La dernière partie du livre traite des problèmes d’isolement et de confinement sur le long terme. L’auteur expose comment on apprend au personnel pénitentiaire à devancer la manipulation et à considérer tous les détenus comme des manipulateurs, toujours à l’affût d’une opportunité, tout à la fois « psychopathes » aux attributs diaboliques et monstrueux et tacticiens capables d’attendre le meilleur moment pour détourner le système ou contrecarrer le contrôle qui s’exerce sur eux.

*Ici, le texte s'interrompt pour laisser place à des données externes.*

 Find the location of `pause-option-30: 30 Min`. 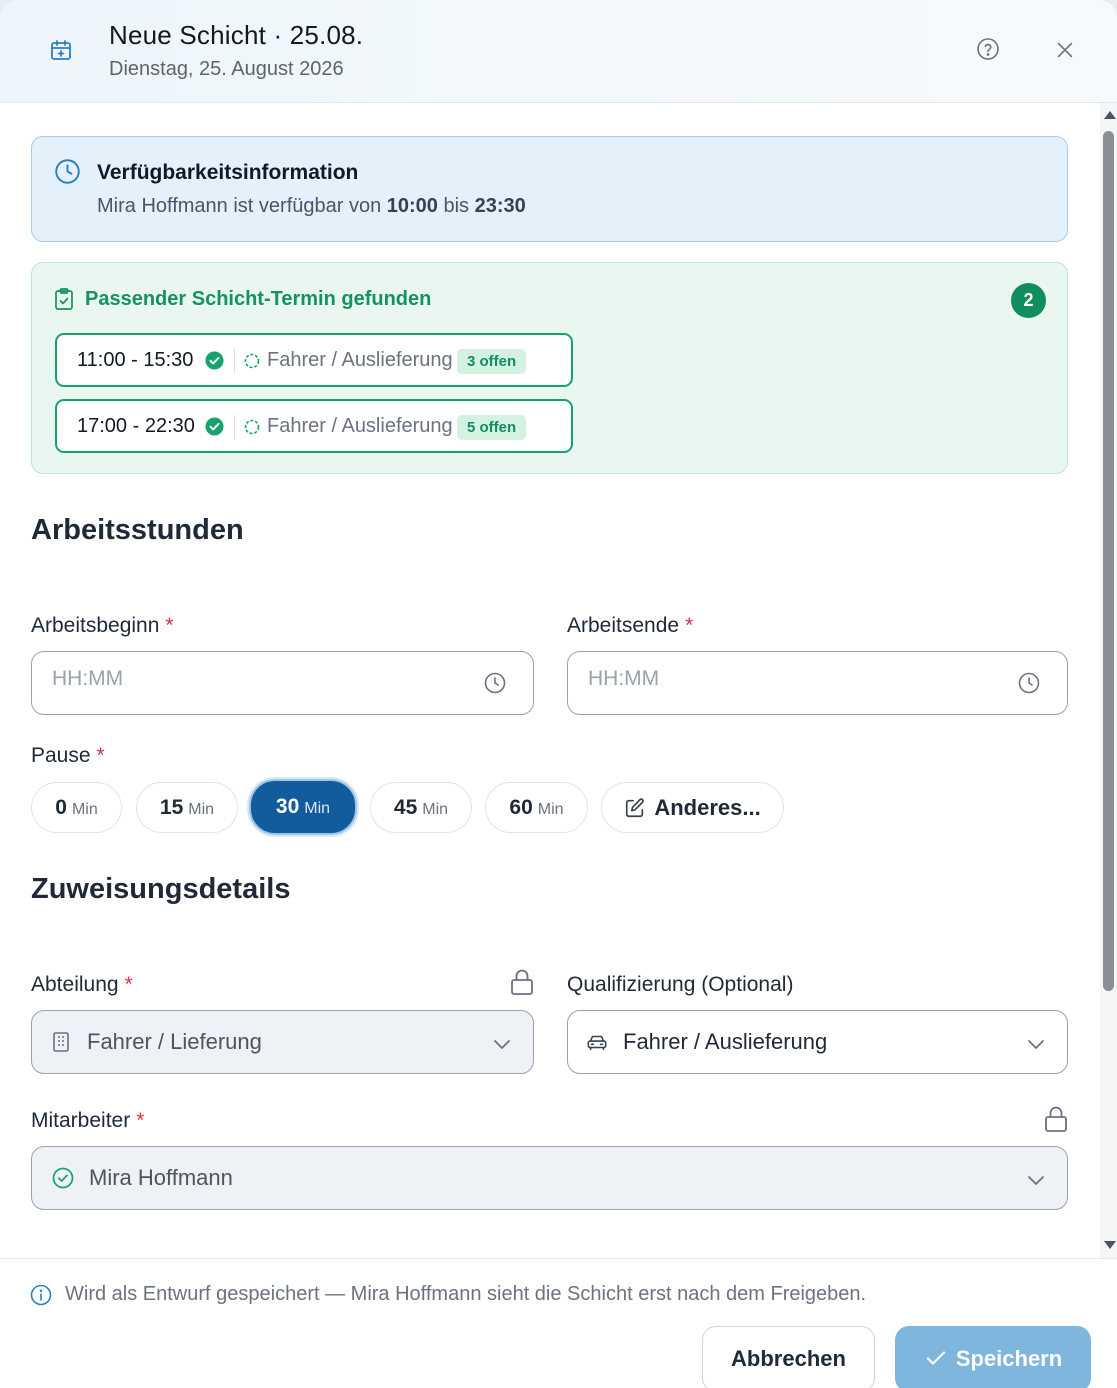

pause-option-30: 30 Min is located at coordinates (303, 807).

Malgré tout, Rhodes achève son étude sur une note optimiste. Dans son dernier chapitre, elle s’intéresse aux aménagements et aux transformations qu’il est possible d’effectuer dans les « supermax ». Elle appuie sa réflexion sur l’analyse d’un quartier de contrôle en particulier qui a accompli un véritable effort d’humanisation. Selon Rhodes, en se plaçant à l’écoute des problèmes, des malaises et des humeurs des détenus, l’administration a été capable de briser le cycle de l’agression et de la vengeance qui caractérisait ce quartier.

Avec Total confinement Rhodes propose une critique rigoureuse du système pénal américain tout en nous interrogeant sur ce que ce type de confinement et d’exclusion sociale nous révèle sur la rationalité des individus, leur capacité d’autocontrôle et sur ce qu’est « un être humain social » en général.